▶ [Job A]:
In the ice fishing thread, update the passage starting with "Happy New Years to" and going on through "these posts !", putting "perch" in place of "walleye".
▶ [Job B]:
Copy out the entries starting with the line with "Image resolution: width=768" and going on through the line with "click(x=749, y=356)".
+++ Text extract +++
# CJ ICE



## linebacker43 (Aug 3, 2009)

Looking to get some thickness updates. Daughter wants to fish “ON” the ice instead of the docks and I just want to make sure it is good ice. Any info is appreciated! Good luck out there. Linebacker43


----------



## Lowell H Turner (Feb 22, 2011)

Happy New Years to you and yours sir ! Please always take your cats claws, rope and cell phone WITH you at all times, a good warm blanket and spare clothes in the vehicle can be vital if immediately needed. And AVOID ice heaves like the plague even if they are fresh. At the mouth of the Marina approx 75- 80' from the winter drawdown shore line of the S breakwater there is a hump/ breakwater that goes down into 12-15 fow, fish the shadowed side at dusk or dawn, I have had good success for walleye there in the past using orsange "glow" jigs tied about 18" from the end and a pink or white "glow" long shanked ice jig on the tail, both tipped with minnows. Good Luck to you and all whom read these posts !


----------



## linebacker43 (Aug 3, 2009)

Thank you for the tips Lowell. We stayed in the marina and had steady action of crappie and gills. I would have stayed longer but she got a case of the cold toes. Brought home a few for samiches tomorrow for lunch. I will def try your tips when we get a little more ice growth next week. Thanks again and Happy New Year!


----------



## Lowell H Turner (Feb 22, 2011)

How thick is the ice inside the Marina ? 4" is generally considered minumum safe ice. How many persons were there and where were they fishing, with what and any luck ? Also relatively cheap divers booties are excellent cold barriers for your and her feet. Just washed mine. And please remember those cats claws and rope as a minimum of safety gear. Chances are you will never need them but if you or someone else immediately NEEDS it in a life or death situation leaving it in your vehicle or worse yet your garage can be inconvienant at best... A cheap " space blanket" can be very useful too. Hopefully can get out shortly ! Happy New Years !
+++ Input +++
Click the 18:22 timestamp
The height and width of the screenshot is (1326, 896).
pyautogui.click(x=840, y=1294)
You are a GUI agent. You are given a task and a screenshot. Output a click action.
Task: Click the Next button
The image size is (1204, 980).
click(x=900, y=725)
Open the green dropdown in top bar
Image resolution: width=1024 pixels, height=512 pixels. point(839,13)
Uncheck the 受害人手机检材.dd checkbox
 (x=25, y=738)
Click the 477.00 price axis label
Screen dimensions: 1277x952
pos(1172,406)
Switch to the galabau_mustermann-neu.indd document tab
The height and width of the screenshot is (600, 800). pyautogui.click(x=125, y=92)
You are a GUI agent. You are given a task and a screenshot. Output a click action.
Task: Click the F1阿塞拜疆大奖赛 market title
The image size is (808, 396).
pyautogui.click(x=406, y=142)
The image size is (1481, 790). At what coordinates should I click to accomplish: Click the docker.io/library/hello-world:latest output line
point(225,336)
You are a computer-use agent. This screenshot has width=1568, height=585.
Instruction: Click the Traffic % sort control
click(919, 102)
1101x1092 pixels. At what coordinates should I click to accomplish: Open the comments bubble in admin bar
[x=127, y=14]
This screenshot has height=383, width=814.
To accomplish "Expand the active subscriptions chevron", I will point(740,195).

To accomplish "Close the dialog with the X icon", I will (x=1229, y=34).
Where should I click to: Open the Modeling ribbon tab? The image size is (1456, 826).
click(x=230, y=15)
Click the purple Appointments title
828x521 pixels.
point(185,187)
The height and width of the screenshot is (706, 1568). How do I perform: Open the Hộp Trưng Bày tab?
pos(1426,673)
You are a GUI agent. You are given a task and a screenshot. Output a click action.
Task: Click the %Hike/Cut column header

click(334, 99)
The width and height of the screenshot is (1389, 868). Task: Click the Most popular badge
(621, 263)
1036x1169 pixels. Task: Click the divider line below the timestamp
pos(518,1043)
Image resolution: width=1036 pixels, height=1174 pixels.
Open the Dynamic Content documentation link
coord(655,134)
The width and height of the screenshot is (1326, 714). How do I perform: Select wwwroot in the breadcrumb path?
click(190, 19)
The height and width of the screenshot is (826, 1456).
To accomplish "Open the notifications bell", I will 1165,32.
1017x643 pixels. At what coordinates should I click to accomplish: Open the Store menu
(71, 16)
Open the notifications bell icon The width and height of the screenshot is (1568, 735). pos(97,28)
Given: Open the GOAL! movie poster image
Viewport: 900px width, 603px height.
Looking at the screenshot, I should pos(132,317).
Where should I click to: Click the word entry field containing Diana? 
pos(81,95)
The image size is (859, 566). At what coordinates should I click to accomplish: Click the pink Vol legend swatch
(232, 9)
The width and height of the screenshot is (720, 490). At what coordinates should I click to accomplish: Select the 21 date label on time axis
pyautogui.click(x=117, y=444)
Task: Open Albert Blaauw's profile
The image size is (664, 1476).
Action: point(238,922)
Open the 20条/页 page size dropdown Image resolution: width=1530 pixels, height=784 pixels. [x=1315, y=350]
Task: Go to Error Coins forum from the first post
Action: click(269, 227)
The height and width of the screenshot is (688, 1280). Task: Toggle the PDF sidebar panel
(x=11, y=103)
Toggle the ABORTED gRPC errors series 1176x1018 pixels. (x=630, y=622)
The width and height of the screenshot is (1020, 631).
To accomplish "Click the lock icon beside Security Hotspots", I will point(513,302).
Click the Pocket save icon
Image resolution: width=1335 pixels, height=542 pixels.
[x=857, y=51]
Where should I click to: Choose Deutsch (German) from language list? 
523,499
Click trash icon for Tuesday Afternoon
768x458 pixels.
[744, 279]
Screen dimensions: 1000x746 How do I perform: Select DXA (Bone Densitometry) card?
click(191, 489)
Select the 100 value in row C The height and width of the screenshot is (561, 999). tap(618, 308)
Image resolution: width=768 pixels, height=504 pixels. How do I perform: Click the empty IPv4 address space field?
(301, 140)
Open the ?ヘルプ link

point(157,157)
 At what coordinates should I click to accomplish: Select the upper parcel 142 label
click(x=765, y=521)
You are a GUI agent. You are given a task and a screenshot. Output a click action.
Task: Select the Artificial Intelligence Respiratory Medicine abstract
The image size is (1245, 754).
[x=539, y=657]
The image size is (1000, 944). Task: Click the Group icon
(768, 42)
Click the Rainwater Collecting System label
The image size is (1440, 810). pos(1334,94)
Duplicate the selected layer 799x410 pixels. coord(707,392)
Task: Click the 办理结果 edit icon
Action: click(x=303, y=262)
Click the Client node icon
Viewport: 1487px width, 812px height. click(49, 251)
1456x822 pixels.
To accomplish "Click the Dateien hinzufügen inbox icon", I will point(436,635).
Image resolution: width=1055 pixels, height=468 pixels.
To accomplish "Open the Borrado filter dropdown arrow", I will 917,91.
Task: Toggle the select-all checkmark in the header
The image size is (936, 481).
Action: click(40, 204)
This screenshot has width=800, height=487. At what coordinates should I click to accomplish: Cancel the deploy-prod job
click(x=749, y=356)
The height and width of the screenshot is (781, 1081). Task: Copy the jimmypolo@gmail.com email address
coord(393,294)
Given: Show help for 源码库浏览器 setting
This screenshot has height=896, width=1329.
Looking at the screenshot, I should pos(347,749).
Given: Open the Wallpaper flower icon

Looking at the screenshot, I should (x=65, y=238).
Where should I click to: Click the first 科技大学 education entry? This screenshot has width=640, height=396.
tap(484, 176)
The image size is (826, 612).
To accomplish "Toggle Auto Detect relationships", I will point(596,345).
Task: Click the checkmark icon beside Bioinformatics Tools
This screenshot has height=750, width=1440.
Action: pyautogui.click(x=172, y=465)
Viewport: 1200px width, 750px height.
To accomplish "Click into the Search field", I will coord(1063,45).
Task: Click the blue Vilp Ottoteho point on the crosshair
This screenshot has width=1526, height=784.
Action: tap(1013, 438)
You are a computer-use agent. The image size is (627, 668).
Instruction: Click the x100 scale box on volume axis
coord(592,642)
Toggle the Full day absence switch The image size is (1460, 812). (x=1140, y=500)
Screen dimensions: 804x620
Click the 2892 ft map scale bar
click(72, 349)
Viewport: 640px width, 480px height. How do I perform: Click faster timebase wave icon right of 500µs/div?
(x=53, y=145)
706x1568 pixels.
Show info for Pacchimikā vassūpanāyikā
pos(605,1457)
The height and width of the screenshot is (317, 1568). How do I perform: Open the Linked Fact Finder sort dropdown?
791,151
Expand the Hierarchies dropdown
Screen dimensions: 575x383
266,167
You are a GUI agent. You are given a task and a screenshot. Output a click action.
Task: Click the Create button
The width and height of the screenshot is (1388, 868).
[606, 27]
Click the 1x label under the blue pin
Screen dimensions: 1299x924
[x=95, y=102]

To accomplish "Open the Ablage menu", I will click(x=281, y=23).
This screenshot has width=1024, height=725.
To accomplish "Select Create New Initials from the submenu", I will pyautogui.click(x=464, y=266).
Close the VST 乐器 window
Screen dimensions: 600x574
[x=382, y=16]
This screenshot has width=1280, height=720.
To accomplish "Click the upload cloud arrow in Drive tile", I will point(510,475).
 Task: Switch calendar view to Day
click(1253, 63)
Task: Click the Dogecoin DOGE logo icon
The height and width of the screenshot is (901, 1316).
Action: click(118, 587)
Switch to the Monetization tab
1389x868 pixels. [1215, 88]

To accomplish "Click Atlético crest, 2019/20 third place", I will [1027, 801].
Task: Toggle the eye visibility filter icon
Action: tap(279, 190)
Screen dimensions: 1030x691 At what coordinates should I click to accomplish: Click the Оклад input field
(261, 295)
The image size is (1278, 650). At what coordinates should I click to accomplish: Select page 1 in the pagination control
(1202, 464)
+++
▶ [Written solution A]:
Happy New Years to you and yours sir ! Please always take your cats claws, rope and cell phone WITH you at all times, a good warm blanket and spare clothes in the vehicle can be vital if immediately needed. And AVOID ice heaves like the plague even if they are fresh. At the mouth of the Marina approx 75- 80' from the winter drawdown shore line of the S breakwater there is a hump/ breakwater that goes down into 12-15 fow, fish the shadowed side at dusk or dawn, I have had good success for perch there in the past using orsange "glow" jigs tied about 18" from the end and a pink or white "glow" long shanked ice jig on the tail, both tipped with minnows. Good Luck to you and all whom read these posts !

▶ [Written solution B]:
Image resolution: width=768 pixels, height=504 pixels. How do I perform: Click the empty IPv4 address space field?
(301, 140)
Open the ?ヘルプ link

point(157,157)
 At what coordinates should I click to accomplish: Select the upper parcel 142 label
click(x=765, y=521)
You are a GUI agent. You are given a task and a screenshot. Output a click action.
Task: Select the Artificial Intelligence Respiratory Medicine abstract
The image size is (1245, 754).
[x=539, y=657]
The image size is (1000, 944). Task: Click the Group icon
(768, 42)
Click the Rainwater Collecting System label
The image size is (1440, 810). pos(1334,94)
Duplicate the selected layer 799x410 pixels. coord(707,392)
Task: Click the 办理结果 edit icon
Action: click(x=303, y=262)
Click the Client node icon
Viewport: 1487px width, 812px height. click(49, 251)
1456x822 pixels.
To accomplish "Click the Dateien hinzufügen inbox icon", I will point(436,635).
Image resolution: width=1055 pixels, height=468 pixels.
To accomplish "Open the Borrado filter dropdown arrow", I will 917,91.
Task: Toggle the select-all checkmark in the header
The image size is (936, 481).
Action: click(40, 204)
This screenshot has width=800, height=487. At what coordinates should I click to accomplish: Cancel the deploy-prod job
click(x=749, y=356)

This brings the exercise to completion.